Value function을 baseline으로 사용한다. Value function은 state만 고려하여 좀 더 안정적으로 될 수 있다. 더불어 $Q_{\rm w}$ 와 $V_{\rm v}$ 각각 자신의 파라미터를 사용하여 추정한다.

Policy Gradient (PG) with TD#

\nabla_\theta J(\theta) = {\Bbb E}_{\pi_\theta}[\nabla_\theta \log \pi_\theta(s, a)\cdot \delta^{\pi_\theta}]

$\delta^{\pi_\theta} = r + \gamma V^{\pi_\theta}(s^\prime) - V^{\pi_\theta}(s)$ , the TD error

$\Delta\theta = \alpha(r + \gamma V_{\rm v}(s_{t+1}) - V_{\rm v}(s_t))\nabla_\theta \log \pi_\theta(s_t, a_t)$ , AC PG with the one-step TD error

Eligibility Traces#

\Delta\theta = \alpha({\rm v}_t^\lambda - V_{\rm v}(s_t))\nabla_\theta \log \pi_\theta(s_t, a_t)

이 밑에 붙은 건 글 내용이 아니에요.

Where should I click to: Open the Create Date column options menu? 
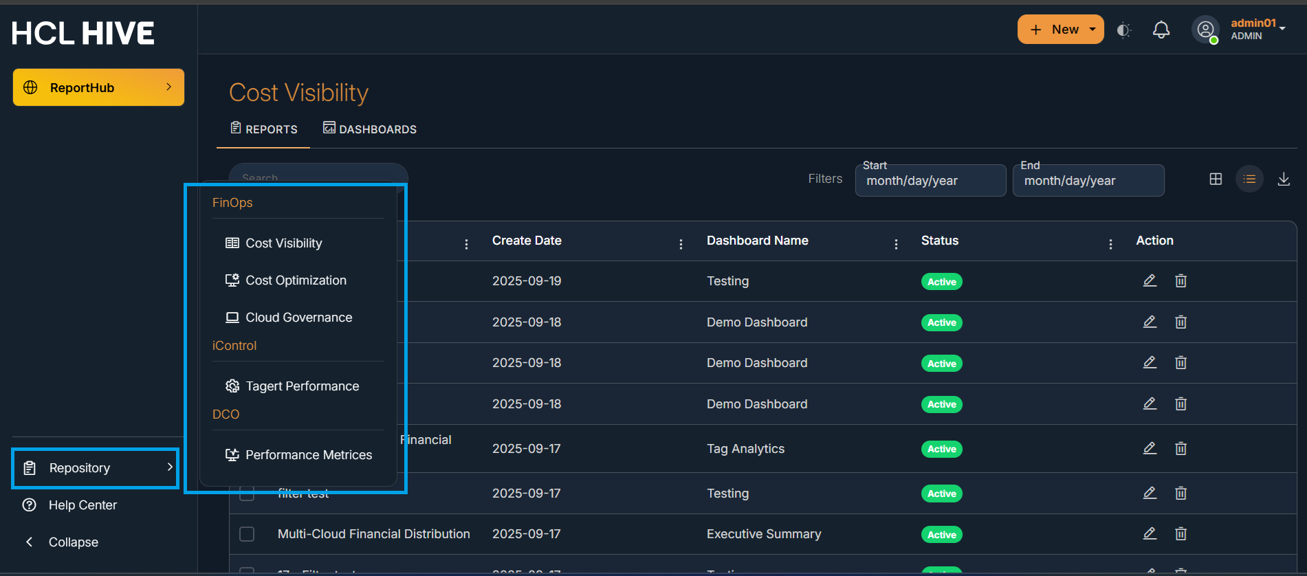(681, 244)
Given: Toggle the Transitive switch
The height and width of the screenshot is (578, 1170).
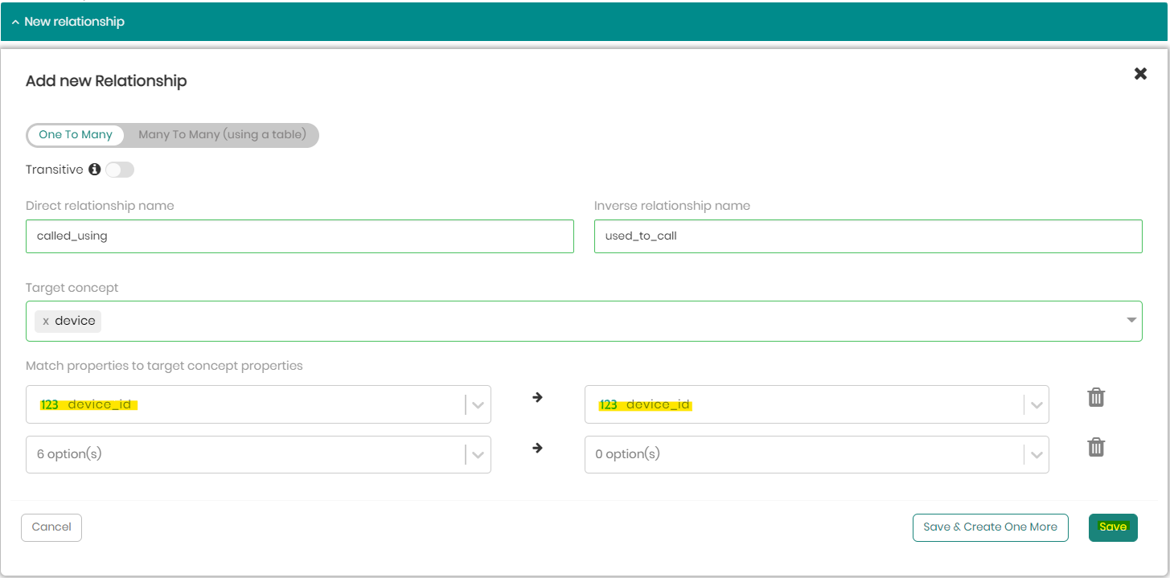Looking at the screenshot, I should pyautogui.click(x=120, y=170).
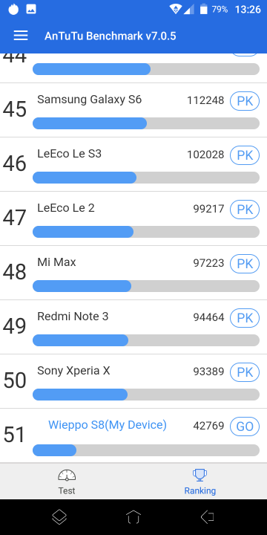
Task: Select the Wieppo S8(My Device) link
Action: pyautogui.click(x=108, y=425)
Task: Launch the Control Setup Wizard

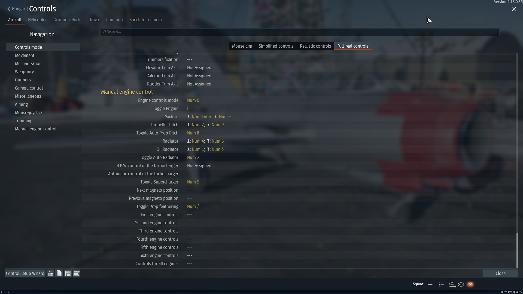Action: pos(25,273)
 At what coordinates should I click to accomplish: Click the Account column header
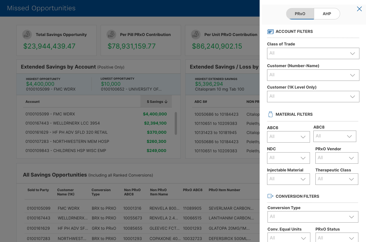(33, 102)
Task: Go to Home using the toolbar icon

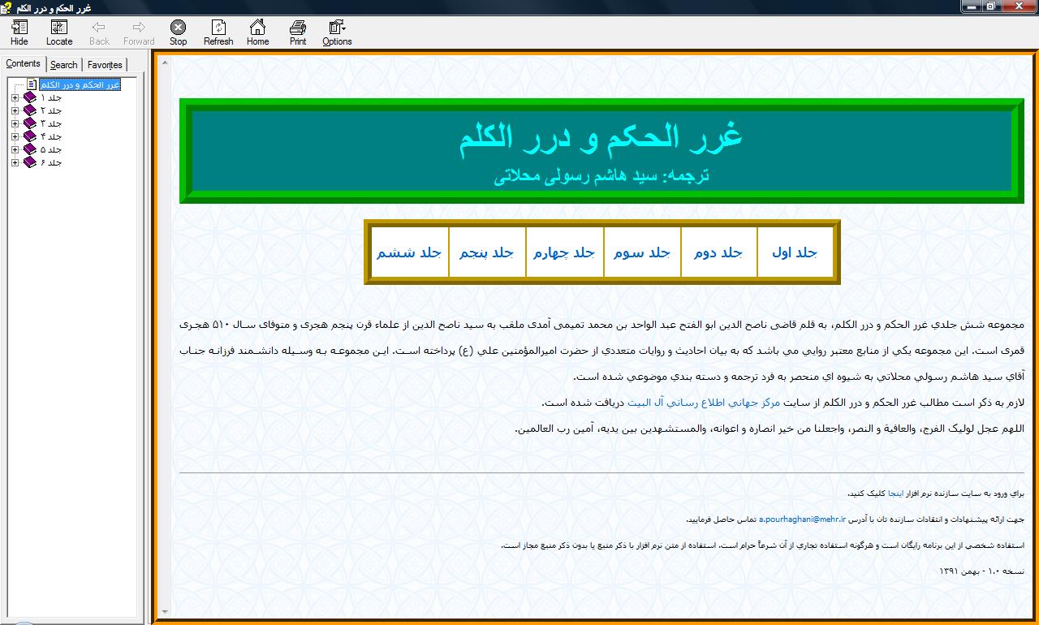Action: point(257,32)
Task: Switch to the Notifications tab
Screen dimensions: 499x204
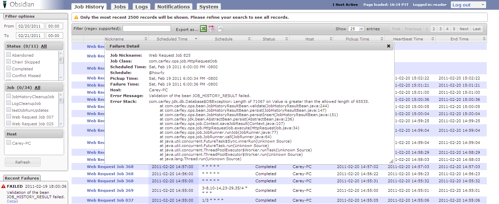Action: point(173,7)
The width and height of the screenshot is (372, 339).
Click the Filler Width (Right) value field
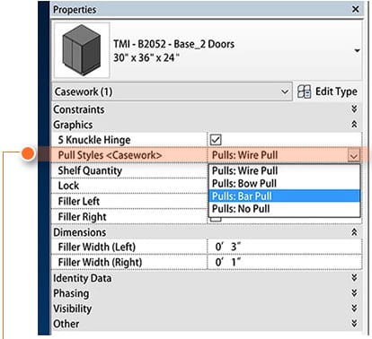coord(285,262)
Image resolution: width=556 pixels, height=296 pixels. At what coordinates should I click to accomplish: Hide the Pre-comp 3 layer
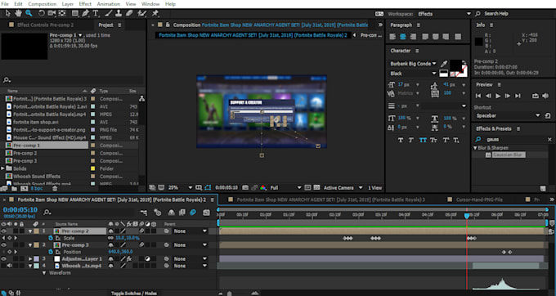pos(3,245)
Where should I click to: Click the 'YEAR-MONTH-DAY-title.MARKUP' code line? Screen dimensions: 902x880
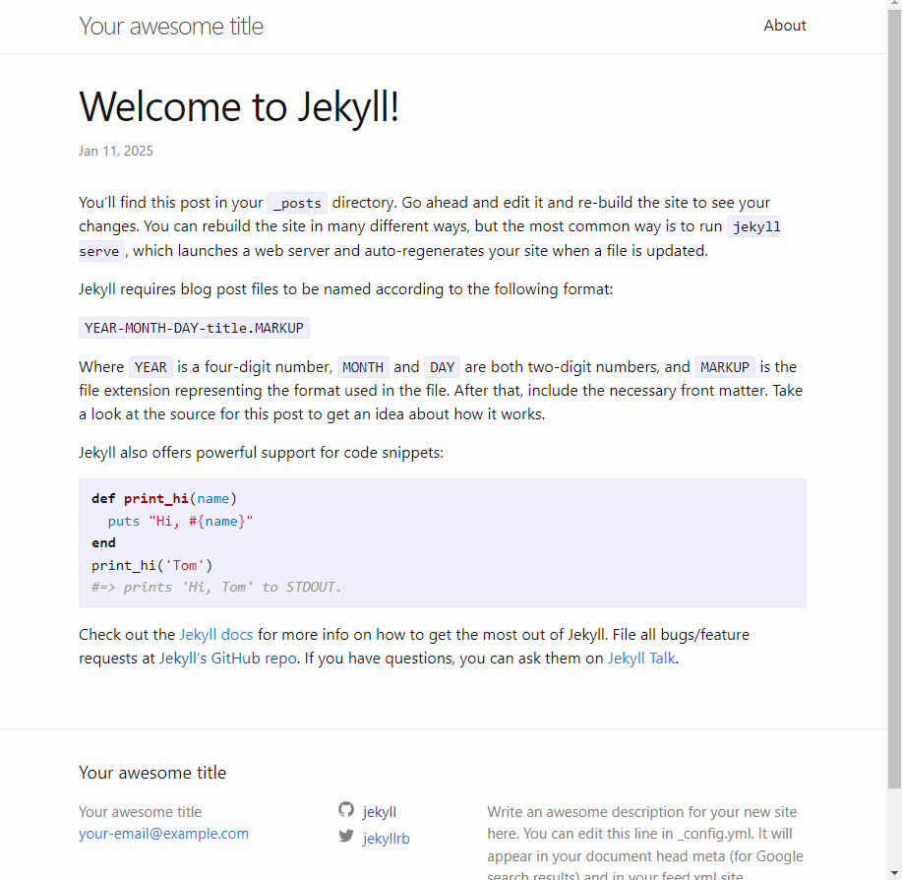193,328
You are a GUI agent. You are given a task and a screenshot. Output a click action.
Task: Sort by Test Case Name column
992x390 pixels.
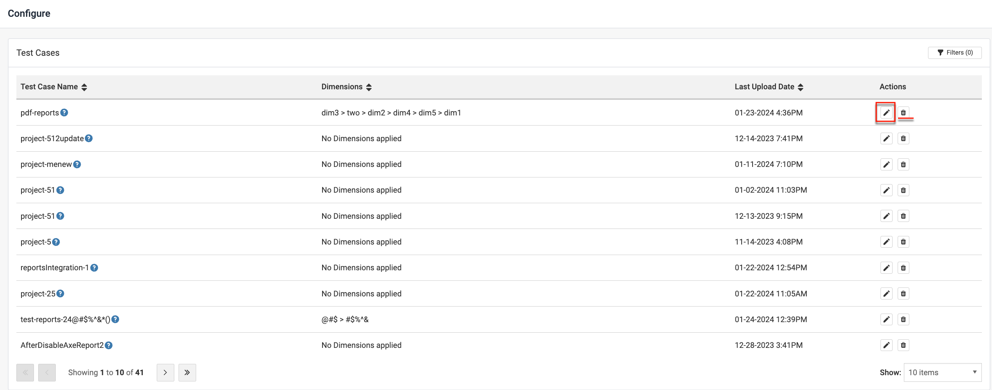click(x=84, y=87)
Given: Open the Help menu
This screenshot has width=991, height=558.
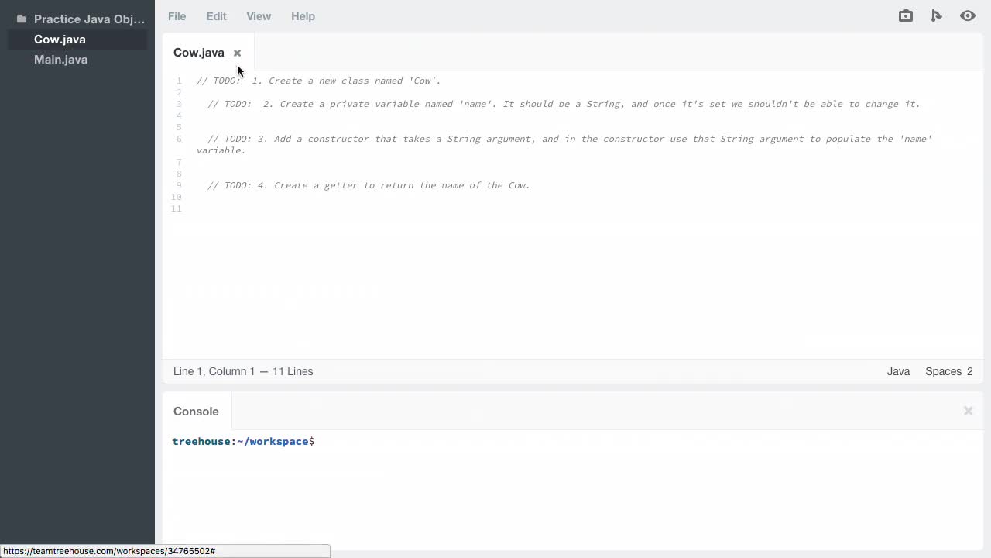Looking at the screenshot, I should coord(303,16).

The parameter $\lambda$ in $\text{TD}(\lambda)$ controls the degree of bootstrapping and the decay rate of the eligibility traces.

\begin{aligned} \delta &= r_{t+1} + \gamma V_\text{v}(s_{\rm t+1}) - V_\text{v}(s_t)\\ e_{t+1} &= \lambda e_t + \nabla_\theta \log \pi_\theta(s_t, a_t)\\ \Delta\theta &= \alpha\delta e_t \end{aligned}

Summary#

\begin{aligned} \nabla_\theta J(\theta) &= {\Bbb E}_{\pi_\theta}[\nabla_\theta \log \pi_\theta(s, a)\cdot{\rm v}_t] &\text{\small REINFORCE}\\ &= {\Bbb E}_{\pi_\theta}[\nabla_\theta \log \pi_\theta(s, a)\cdot Q^{\rm w}(s, a)] &\text{\small Q Actor-Critic (AC)}\\ &= {\Bbb E}_{\pi_\theta}[\nabla_\theta \log \pi_\theta(s, a)\cdot A^{\rm w}(s, a)] &\text{\small Advantage AC}\\ &= {\Bbb E}_{\pi_\theta}[\nabla_\theta \log \pi_\theta(s, a)\cdot \delta] &\text{\small TD AC}\\ &= {\Bbb E}_{\pi_\theta}[\nabla_\theta \log \pi_\theta(s, a)\cdot \delta e] &{\small \text{TD}(\lambda)\ \text{\small AC}}\\ \end{aligned}